━━━━━ INPUT MATERIAL ━━━━━
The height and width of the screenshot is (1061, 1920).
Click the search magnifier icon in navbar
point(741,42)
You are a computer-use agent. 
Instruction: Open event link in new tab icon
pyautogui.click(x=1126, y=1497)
━━━━━
━━━━━ INPUT MATERIAL ━━━━━
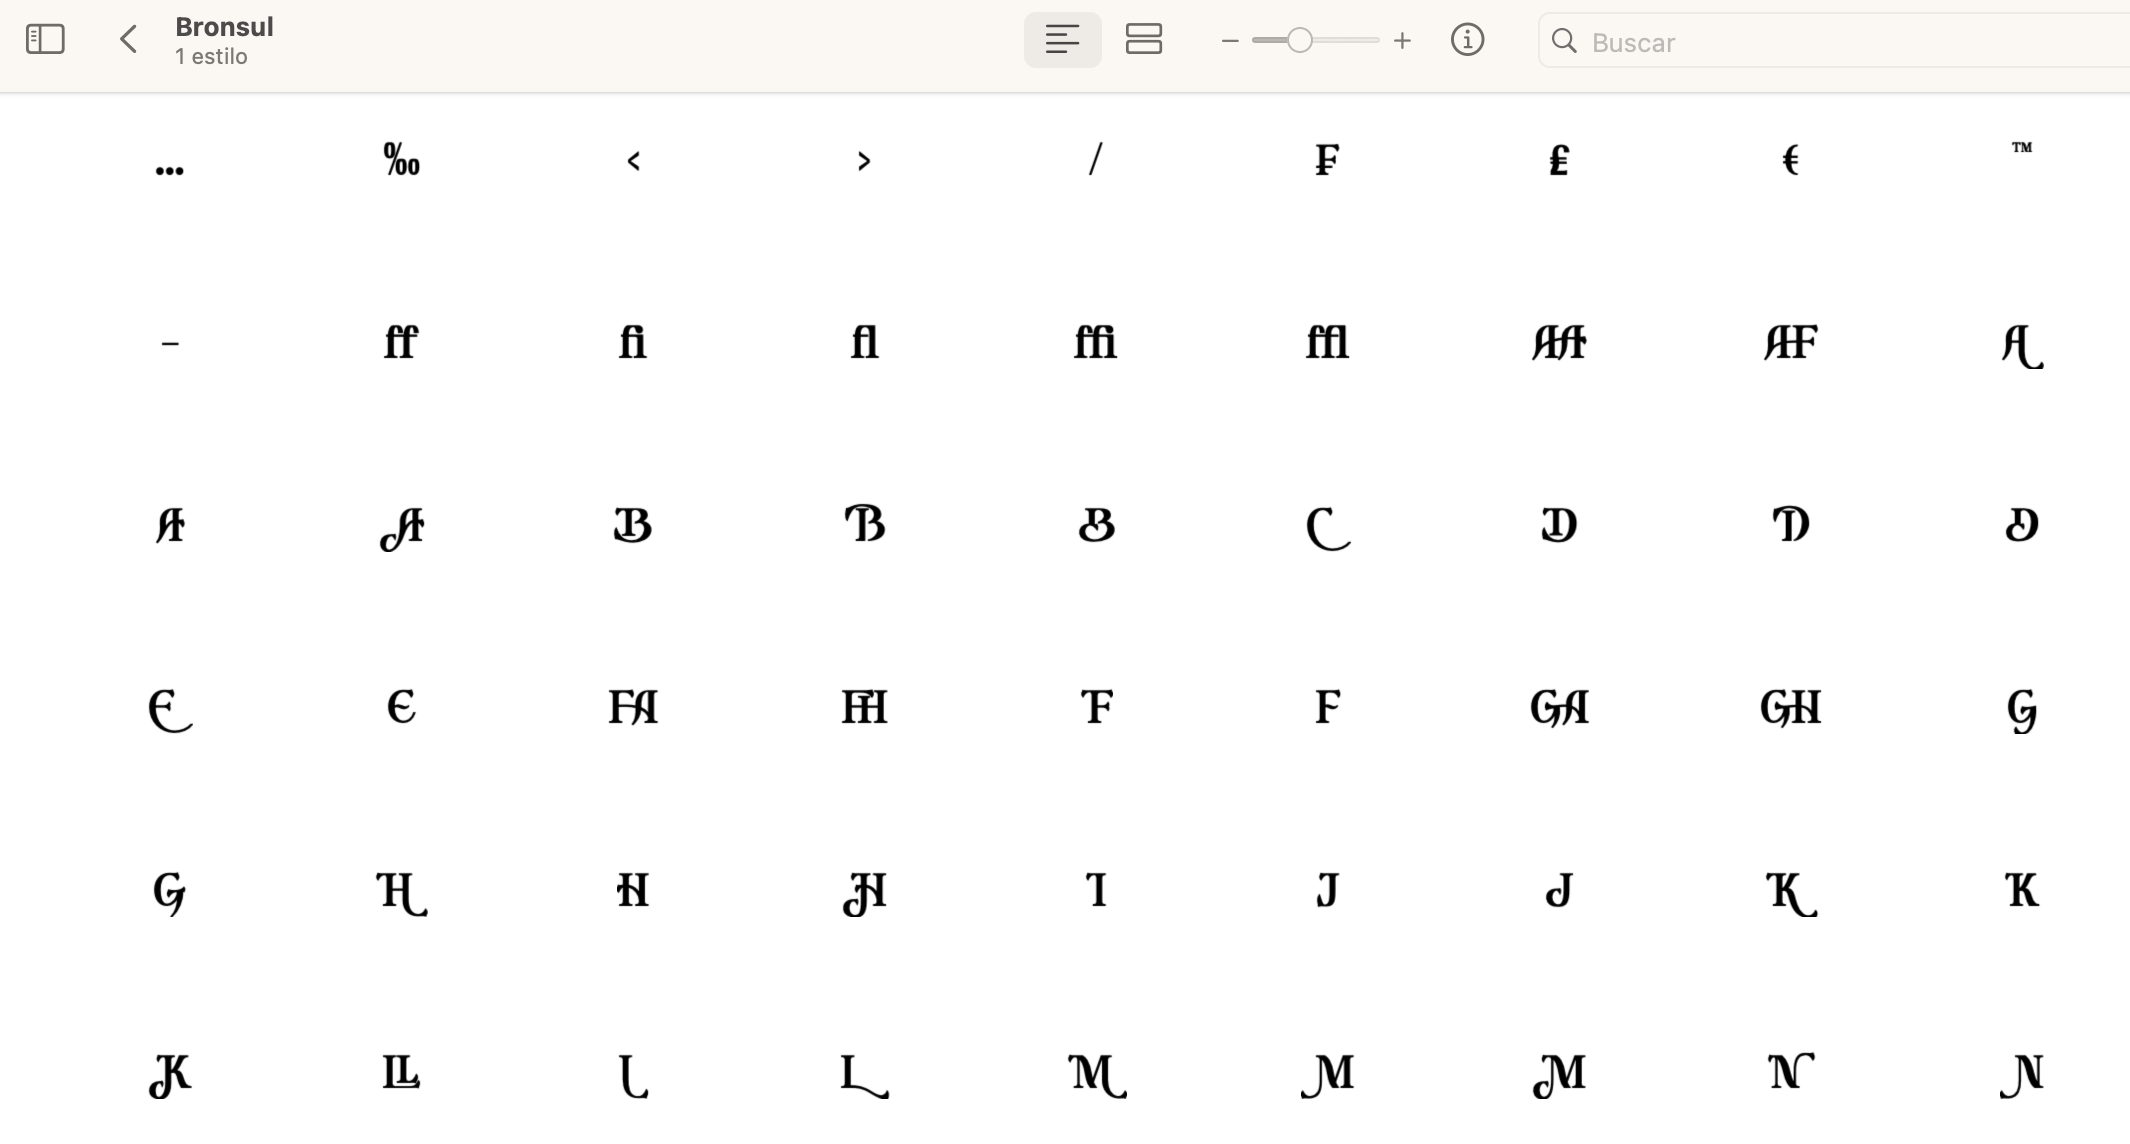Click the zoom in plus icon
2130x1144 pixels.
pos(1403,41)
━━━━━
━━━━━ INPUT MATERIAL ━━━━━
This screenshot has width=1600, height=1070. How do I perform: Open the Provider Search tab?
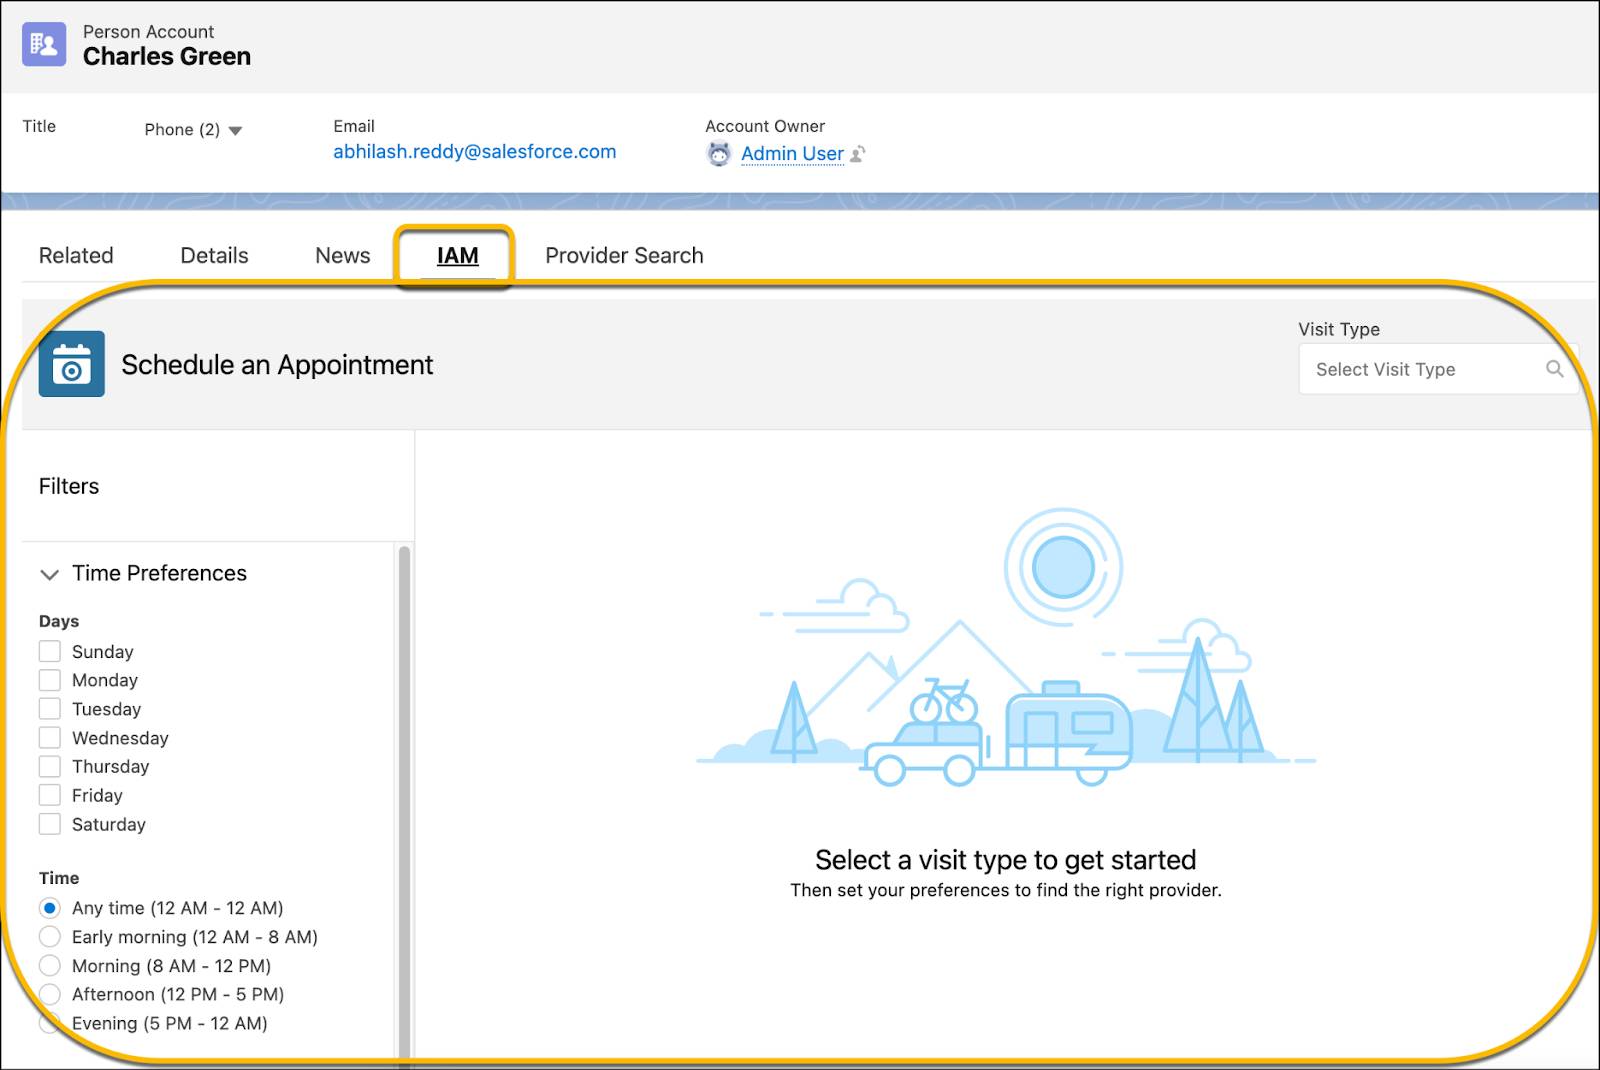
━━━━━
◆ **WHAT IS REQUIRED**
Above are the records. Copy every line in them holding "screenshot".

◆ **WRITTEN RESPONSE**
The height and width of the screenshot is (1061, 1920).
This screenshot has width=1600, height=1070. How do I perform: Open the Provider Search tab?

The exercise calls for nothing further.